Written problem => Update the lines below so that each "GUI agent" reads "screen assistant", with nothing else changed.
----
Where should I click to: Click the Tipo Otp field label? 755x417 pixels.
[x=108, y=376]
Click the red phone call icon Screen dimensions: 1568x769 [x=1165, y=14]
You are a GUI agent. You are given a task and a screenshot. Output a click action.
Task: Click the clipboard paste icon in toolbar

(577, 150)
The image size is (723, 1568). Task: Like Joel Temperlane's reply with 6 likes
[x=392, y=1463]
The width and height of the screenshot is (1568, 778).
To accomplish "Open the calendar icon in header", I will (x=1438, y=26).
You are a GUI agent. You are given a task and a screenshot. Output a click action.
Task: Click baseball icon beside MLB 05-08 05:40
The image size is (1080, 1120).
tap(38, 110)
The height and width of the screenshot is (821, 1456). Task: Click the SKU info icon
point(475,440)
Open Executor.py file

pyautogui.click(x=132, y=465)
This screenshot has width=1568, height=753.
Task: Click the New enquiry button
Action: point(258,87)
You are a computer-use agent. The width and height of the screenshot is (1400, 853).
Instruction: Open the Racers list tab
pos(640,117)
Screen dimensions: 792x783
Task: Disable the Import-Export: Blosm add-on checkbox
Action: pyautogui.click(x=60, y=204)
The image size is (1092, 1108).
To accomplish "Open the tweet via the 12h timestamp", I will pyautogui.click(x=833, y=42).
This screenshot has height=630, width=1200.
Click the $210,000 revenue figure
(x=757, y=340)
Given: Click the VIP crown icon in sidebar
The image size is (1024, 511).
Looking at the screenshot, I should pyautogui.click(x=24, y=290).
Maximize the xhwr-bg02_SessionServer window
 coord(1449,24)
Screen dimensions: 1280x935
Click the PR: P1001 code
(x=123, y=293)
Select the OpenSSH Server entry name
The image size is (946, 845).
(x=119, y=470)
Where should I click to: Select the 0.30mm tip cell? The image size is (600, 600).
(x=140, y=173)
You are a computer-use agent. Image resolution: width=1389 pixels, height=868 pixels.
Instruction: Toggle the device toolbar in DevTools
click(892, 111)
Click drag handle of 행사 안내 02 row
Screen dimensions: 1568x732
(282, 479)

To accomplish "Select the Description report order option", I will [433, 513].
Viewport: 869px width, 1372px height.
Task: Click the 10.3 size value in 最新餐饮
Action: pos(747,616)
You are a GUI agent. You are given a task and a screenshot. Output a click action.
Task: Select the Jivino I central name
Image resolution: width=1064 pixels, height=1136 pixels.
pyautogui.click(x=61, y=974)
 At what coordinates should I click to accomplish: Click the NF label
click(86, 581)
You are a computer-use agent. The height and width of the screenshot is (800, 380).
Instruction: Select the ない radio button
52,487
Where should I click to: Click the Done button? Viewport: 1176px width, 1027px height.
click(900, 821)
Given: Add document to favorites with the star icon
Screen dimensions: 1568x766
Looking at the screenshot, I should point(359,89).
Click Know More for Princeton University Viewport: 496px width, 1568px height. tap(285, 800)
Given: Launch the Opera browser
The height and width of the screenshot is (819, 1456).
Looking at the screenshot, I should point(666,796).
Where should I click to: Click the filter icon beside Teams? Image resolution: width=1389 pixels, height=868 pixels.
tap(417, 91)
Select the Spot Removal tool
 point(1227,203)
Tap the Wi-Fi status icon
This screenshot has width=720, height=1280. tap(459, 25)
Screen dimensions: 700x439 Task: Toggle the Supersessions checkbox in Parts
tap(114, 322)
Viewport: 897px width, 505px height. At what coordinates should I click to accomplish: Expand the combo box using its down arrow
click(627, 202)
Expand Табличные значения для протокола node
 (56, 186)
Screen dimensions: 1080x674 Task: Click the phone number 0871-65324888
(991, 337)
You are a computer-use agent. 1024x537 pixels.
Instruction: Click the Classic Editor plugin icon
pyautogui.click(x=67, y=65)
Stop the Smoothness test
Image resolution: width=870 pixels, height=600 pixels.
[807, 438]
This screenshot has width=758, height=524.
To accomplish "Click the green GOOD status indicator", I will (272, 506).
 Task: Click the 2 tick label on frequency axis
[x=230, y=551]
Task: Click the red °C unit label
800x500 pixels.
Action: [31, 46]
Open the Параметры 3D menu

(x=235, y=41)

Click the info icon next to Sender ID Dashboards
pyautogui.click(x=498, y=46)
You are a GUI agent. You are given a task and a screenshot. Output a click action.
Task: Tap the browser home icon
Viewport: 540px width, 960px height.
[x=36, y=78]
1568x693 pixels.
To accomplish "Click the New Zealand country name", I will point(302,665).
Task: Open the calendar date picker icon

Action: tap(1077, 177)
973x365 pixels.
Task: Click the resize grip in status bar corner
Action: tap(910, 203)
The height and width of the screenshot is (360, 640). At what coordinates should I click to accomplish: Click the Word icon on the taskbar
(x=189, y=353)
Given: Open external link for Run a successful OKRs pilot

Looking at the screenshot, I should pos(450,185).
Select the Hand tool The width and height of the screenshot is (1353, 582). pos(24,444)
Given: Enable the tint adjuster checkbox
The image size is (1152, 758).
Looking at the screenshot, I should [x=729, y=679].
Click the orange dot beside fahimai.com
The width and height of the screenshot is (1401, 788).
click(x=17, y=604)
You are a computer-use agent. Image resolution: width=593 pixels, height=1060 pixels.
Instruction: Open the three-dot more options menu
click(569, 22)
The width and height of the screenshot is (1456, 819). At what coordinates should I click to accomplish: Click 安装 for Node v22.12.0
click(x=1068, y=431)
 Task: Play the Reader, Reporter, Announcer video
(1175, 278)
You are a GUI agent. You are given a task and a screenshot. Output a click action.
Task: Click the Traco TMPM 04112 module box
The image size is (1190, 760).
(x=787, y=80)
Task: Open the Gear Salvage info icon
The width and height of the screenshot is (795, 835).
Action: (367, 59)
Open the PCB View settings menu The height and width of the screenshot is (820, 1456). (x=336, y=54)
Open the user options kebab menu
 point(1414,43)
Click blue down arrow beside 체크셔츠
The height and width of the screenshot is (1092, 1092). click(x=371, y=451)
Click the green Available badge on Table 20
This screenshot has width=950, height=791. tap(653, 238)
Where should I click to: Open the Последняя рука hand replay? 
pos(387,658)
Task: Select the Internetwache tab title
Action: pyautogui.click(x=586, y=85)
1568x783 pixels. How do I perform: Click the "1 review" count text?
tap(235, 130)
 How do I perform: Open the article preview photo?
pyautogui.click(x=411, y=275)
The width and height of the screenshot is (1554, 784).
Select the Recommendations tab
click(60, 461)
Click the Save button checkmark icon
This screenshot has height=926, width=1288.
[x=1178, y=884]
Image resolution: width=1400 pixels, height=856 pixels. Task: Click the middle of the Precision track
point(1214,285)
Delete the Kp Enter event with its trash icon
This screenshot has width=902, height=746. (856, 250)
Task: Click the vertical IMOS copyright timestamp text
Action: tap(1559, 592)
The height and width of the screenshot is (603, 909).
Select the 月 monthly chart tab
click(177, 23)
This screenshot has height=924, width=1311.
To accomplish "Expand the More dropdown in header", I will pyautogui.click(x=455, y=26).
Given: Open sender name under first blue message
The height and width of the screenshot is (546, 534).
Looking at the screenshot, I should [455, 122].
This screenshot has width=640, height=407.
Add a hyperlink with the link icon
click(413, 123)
----
The result =>
Where should I click to: Click the Tipo Otp field label? 755x417 pixels.
[x=108, y=376]
Click the red phone call icon Screen dimensions: 1568x769 [x=1165, y=14]
You are a screen assistant. You are given a task and a screenshot. Output a click action.
Task: Click the clipboard paste icon in toolbar

(577, 150)
The image size is (723, 1568). Task: Like Joel Temperlane's reply with 6 likes
[x=392, y=1463]
The width and height of the screenshot is (1568, 778).
To accomplish "Open the calendar icon in header", I will (x=1438, y=26).
You are a screen assistant. You are given a task and a screenshot. Output a click action.
Task: Click baseball icon beside MLB 05-08 05:40
The image size is (1080, 1120).
tap(38, 110)
The height and width of the screenshot is (821, 1456). Task: Click the SKU info icon
point(475,440)
Open Executor.py file

pyautogui.click(x=132, y=465)
This screenshot has width=1568, height=753.
Task: Click the New enquiry button
Action: point(258,87)
You are a computer-use agent. The width and height of the screenshot is (1400, 853).
Instruction: Open the Racers list tab
pos(640,117)
Screen dimensions: 792x783
Task: Disable the Import-Export: Blosm add-on checkbox
Action: pyautogui.click(x=60, y=204)
The image size is (1092, 1108).
To accomplish "Open the tweet via the 12h timestamp", I will pyautogui.click(x=833, y=42).
This screenshot has height=630, width=1200.
Click the $210,000 revenue figure
(x=757, y=340)
Given: Click the VIP crown icon in sidebar
The image size is (1024, 511).
Looking at the screenshot, I should pyautogui.click(x=24, y=290).
Maximize the xhwr-bg02_SessionServer window
 coord(1449,24)
Screen dimensions: 1280x935
Click the PR: P1001 code
(x=123, y=293)
Select the OpenSSH Server entry name
The image size is (946, 845).
(x=119, y=470)
Where should I click to: Select the 0.30mm tip cell? The image size is (600, 600).
(x=140, y=173)
You are a computer-use agent. Image resolution: width=1389 pixels, height=868 pixels.
Instruction: Toggle the device toolbar in DevTools
click(892, 111)
Click drag handle of 행사 안내 02 row
Screen dimensions: 1568x732
(282, 479)

To accomplish "Select the Description report order option", I will [433, 513].
Viewport: 869px width, 1372px height.
Task: Click the 10.3 size value in 最新餐饮
Action: pos(747,616)
You are a screen assistant. You are given a task and a screenshot. Output a click action.
Task: Select the Jivino I central name
Image resolution: width=1064 pixels, height=1136 pixels.
pyautogui.click(x=61, y=974)
 At what coordinates should I click to accomplish: Click the NF label
click(86, 581)
You are a computer-use agent. The height and width of the screenshot is (800, 380).
Instruction: Select the ない radio button
52,487
Where should I click to: Click the Done button? Viewport: 1176px width, 1027px height.
click(900, 821)
Given: Add document to favorites with the star icon
Screen dimensions: 1568x766
Looking at the screenshot, I should point(359,89).
Click Know More for Princeton University Viewport: 496px width, 1568px height. tap(285, 800)
Given: Launch the Opera browser
The height and width of the screenshot is (819, 1456).
Looking at the screenshot, I should point(666,796).
Where should I click to: Click the filter icon beside Teams? Image resolution: width=1389 pixels, height=868 pixels.
tap(417, 91)
Select the Spot Removal tool
 point(1227,203)
Tap the Wi-Fi status icon
This screenshot has width=720, height=1280. tap(459, 25)
Screen dimensions: 700x439 Task: Toggle the Supersessions checkbox in Parts
tap(114, 322)
Viewport: 897px width, 505px height. At what coordinates should I click to accomplish: Expand the combo box using its down arrow
click(627, 202)
Expand Табличные значения для протокола node
 (56, 186)
Screen dimensions: 1080x674 Task: Click the phone number 0871-65324888
(991, 337)
You are a computer-use agent. 1024x537 pixels.
Instruction: Click the Classic Editor plugin icon
pyautogui.click(x=67, y=65)
Stop the Smoothness test
Image resolution: width=870 pixels, height=600 pixels.
[807, 438]
This screenshot has width=758, height=524.
To accomplish "Click the green GOOD status indicator", I will (272, 506).
 Task: Click the 2 tick label on frequency axis
[x=230, y=551]
Task: Click the red °C unit label
800x500 pixels.
Action: [31, 46]
Open the Параметры 3D menu

(x=235, y=41)

Click the info icon next to Sender ID Dashboards
pyautogui.click(x=498, y=46)
You are a screen assistant. You are given a task and a screenshot. Output a click action.
Task: Tap the browser home icon
Viewport: 540px width, 960px height.
[x=36, y=78]
1568x693 pixels.
To accomplish "Click the New Zealand country name", I will point(302,665).
Task: Open the calendar date picker icon

Action: tap(1077, 177)
973x365 pixels.
Task: Click the resize grip in status bar corner
Action: tap(910, 203)
The height and width of the screenshot is (360, 640). At what coordinates should I click to accomplish: Click the Word icon on the taskbar
(x=189, y=353)
Given: Open external link for Run a successful OKRs pilot

Looking at the screenshot, I should pos(450,185).
Select the Hand tool The width and height of the screenshot is (1353, 582). pos(24,444)
Given: Enable the tint adjuster checkbox
The image size is (1152, 758).
Looking at the screenshot, I should [x=729, y=679].
Click the orange dot beside fahimai.com
The width and height of the screenshot is (1401, 788).
click(x=17, y=604)
You are a computer-use agent. Image resolution: width=593 pixels, height=1060 pixels.
Instruction: Open the three-dot more options menu
click(569, 22)
The width and height of the screenshot is (1456, 819). At what coordinates should I click to accomplish: Click 安装 for Node v22.12.0
click(x=1068, y=431)
 Task: Play the Reader, Reporter, Announcer video
(1175, 278)
You are a screen assistant. You are given a task and a screenshot. Output a click action.
Task: Click the Traco TMPM 04112 module box
The image size is (1190, 760).
(x=787, y=80)
Task: Open the Gear Salvage info icon
The width and height of the screenshot is (795, 835).
Action: (367, 59)
Open the PCB View settings menu The height and width of the screenshot is (820, 1456). (x=336, y=54)
Open the user options kebab menu
 point(1414,43)
Click blue down arrow beside 체크셔츠
The height and width of the screenshot is (1092, 1092). click(x=371, y=451)
Click the green Available badge on Table 20
This screenshot has width=950, height=791. tap(653, 238)
Where should I click to: Open the Последняя рука hand replay? 
pos(387,658)
Task: Select the Internetwache tab title
Action: pyautogui.click(x=586, y=85)
1568x783 pixels. How do I perform: Click the "1 review" count text?
tap(235, 130)
 How do I perform: Open the article preview photo?
pyautogui.click(x=411, y=275)
The width and height of the screenshot is (1554, 784).
Select the Recommendations tab
click(60, 461)
Click the Save button checkmark icon
This screenshot has height=926, width=1288.
[x=1178, y=884]
Image resolution: width=1400 pixels, height=856 pixels. Task: Click the middle of the Precision track
point(1214,285)
Delete the Kp Enter event with its trash icon
This screenshot has width=902, height=746. (856, 250)
Task: Click the vertical IMOS copyright timestamp text
Action: tap(1559, 592)
The height and width of the screenshot is (603, 909).
Select the 月 monthly chart tab
click(177, 23)
This screenshot has height=924, width=1311.
To accomplish "Expand the More dropdown in header", I will pyautogui.click(x=455, y=26).
Given: Open sender name under first blue message
The height and width of the screenshot is (546, 534).
Looking at the screenshot, I should [455, 122].
This screenshot has width=640, height=407.
Add a hyperlink with the link icon
click(413, 123)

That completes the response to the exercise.